持续的生命体征监测是创伤评估的重要部分,旨在了解伤员动态的血流动力学变化。同时也应了解受伤经过,对伤员进行二次全面的查体,包括头、胸、腹部、四肢等,尤其是战创伤伤员。疼痛在创伤中一般为首发表现,但不能把关注点放在疼痛症状上,因为疼痛有时会掩盖真实病情。血尿是泌尿系创伤患者初步评估中最重要的发现之一,大多数肾损伤患者实际上确实存在血尿,但血尿程度并不能预测损伤的严重程度[1]。

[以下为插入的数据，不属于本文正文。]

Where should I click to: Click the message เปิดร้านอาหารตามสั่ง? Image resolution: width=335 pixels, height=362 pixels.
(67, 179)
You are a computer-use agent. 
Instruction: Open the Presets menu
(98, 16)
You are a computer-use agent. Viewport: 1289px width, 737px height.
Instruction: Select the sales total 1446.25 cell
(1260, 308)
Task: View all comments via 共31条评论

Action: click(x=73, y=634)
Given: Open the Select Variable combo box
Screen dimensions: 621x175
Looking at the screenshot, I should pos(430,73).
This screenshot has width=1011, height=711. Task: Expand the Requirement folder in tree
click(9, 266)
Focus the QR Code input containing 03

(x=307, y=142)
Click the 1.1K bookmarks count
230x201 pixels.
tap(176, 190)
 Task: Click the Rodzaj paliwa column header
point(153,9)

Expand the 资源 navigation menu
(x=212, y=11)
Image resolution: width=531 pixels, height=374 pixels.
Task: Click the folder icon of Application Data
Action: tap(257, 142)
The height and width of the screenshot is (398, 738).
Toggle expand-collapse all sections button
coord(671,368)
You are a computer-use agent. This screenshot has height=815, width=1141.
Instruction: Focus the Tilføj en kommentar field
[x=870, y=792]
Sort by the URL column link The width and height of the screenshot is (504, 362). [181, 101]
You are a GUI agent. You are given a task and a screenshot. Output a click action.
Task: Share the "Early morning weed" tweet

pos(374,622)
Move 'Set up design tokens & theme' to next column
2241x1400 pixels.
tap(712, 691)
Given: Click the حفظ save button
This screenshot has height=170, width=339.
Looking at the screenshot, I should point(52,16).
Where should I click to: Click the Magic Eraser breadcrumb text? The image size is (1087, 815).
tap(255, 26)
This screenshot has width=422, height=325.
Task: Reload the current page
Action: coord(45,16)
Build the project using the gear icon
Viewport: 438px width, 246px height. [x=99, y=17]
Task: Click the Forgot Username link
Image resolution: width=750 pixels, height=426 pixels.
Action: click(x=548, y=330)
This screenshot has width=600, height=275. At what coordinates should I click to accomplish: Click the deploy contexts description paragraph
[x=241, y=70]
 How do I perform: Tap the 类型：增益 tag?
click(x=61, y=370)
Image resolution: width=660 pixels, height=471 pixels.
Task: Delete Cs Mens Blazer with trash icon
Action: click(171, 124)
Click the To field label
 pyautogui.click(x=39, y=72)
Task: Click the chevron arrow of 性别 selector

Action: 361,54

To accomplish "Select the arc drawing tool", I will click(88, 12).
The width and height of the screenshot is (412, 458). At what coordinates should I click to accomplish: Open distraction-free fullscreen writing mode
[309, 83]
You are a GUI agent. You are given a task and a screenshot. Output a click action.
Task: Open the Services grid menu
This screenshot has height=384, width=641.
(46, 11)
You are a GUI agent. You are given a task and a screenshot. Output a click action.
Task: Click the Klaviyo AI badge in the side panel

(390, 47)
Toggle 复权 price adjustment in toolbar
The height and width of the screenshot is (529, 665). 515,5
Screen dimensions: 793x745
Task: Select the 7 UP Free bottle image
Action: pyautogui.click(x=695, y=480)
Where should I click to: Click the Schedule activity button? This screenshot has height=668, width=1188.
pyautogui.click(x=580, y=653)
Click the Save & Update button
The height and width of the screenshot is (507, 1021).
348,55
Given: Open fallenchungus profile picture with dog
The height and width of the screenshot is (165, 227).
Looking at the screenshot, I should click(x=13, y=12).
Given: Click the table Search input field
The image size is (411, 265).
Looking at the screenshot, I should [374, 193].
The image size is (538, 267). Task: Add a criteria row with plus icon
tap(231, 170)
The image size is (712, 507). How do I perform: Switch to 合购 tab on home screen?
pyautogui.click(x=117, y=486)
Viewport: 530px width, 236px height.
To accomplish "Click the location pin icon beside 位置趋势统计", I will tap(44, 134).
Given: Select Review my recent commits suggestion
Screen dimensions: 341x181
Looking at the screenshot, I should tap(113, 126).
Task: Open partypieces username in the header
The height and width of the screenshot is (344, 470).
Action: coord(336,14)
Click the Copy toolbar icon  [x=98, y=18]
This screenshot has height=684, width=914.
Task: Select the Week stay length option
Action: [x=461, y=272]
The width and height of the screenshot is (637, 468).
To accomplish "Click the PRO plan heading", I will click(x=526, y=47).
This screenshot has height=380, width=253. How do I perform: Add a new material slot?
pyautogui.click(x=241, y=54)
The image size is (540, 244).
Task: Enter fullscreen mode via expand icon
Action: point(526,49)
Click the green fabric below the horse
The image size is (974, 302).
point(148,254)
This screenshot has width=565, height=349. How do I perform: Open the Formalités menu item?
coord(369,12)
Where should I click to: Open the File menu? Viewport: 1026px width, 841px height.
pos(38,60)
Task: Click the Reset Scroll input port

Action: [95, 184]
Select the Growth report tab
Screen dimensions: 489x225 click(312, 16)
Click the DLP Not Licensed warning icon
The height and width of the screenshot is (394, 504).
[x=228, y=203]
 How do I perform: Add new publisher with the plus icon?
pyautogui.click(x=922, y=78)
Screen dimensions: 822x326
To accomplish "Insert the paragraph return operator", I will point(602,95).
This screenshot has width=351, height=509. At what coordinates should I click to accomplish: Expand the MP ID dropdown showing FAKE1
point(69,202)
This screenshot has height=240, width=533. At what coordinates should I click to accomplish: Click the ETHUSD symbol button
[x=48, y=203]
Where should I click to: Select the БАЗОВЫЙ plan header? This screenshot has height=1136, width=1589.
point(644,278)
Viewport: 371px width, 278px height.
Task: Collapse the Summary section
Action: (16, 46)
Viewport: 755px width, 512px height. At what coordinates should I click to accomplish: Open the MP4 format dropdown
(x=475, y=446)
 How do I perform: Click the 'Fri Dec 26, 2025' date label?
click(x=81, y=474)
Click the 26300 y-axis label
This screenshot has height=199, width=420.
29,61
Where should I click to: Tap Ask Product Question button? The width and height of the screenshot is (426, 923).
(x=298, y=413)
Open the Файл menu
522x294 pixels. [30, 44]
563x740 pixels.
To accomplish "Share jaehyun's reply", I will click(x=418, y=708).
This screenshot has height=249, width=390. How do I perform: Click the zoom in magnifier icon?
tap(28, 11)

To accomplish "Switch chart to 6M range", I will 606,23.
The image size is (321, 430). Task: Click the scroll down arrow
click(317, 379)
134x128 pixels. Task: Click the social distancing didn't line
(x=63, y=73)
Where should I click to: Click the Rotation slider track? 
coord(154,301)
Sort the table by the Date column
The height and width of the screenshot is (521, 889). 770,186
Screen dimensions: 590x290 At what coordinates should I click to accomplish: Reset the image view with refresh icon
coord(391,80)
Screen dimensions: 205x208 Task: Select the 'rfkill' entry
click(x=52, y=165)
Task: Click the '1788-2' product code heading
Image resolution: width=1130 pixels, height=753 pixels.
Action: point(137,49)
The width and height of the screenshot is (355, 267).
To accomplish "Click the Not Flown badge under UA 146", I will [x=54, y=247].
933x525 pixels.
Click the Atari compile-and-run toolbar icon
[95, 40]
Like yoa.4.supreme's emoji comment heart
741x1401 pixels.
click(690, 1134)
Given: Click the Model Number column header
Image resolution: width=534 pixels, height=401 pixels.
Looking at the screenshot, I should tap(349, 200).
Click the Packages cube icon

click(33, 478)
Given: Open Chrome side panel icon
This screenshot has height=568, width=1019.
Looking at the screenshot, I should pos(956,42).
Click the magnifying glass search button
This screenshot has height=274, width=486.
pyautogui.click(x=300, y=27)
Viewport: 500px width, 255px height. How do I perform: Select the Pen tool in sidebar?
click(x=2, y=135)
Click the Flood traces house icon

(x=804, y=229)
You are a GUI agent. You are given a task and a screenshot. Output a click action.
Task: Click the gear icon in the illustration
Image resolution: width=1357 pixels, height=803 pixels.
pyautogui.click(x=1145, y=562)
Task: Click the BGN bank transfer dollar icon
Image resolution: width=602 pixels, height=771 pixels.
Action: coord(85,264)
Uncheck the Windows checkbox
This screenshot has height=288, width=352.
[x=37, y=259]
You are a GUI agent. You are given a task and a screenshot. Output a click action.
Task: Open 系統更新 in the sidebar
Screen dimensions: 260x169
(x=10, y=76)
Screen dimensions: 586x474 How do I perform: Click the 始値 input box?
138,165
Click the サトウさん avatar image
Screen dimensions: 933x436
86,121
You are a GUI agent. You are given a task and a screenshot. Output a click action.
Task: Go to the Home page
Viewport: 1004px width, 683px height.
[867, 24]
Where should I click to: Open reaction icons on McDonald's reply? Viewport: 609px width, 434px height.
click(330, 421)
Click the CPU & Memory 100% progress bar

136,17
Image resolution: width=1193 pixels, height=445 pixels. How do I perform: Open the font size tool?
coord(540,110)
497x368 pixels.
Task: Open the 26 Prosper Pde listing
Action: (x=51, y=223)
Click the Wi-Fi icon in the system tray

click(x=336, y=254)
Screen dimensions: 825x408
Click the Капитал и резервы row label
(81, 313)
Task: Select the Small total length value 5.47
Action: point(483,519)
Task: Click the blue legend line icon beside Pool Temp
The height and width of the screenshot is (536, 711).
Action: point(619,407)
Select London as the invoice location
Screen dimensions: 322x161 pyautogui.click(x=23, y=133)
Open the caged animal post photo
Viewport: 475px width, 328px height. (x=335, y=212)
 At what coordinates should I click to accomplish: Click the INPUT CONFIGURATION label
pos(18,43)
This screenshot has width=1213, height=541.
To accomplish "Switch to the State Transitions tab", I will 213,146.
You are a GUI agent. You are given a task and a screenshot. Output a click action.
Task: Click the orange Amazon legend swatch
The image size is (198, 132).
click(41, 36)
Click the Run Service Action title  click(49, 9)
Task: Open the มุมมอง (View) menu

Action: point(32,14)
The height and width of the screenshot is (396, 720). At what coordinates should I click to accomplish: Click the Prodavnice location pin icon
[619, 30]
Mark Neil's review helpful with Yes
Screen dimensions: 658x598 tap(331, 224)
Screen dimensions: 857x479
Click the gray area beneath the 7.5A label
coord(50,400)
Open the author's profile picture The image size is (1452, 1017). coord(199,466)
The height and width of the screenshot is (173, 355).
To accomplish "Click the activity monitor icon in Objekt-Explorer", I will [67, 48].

除了持续监测患者的生命体征外,基础的实验室数据也是普通创伤评估的一部分。血常规作为较为常见的检查手段,尤其是血红蛋白水平、血细胞比容等,可以评估失血是否需要输血治疗。在严重创伤患者中,凝血功能是评估伤情严重程度的重要指标之一,其也是死亡三联征的指标之一,在损害控制外科中具有重要意义。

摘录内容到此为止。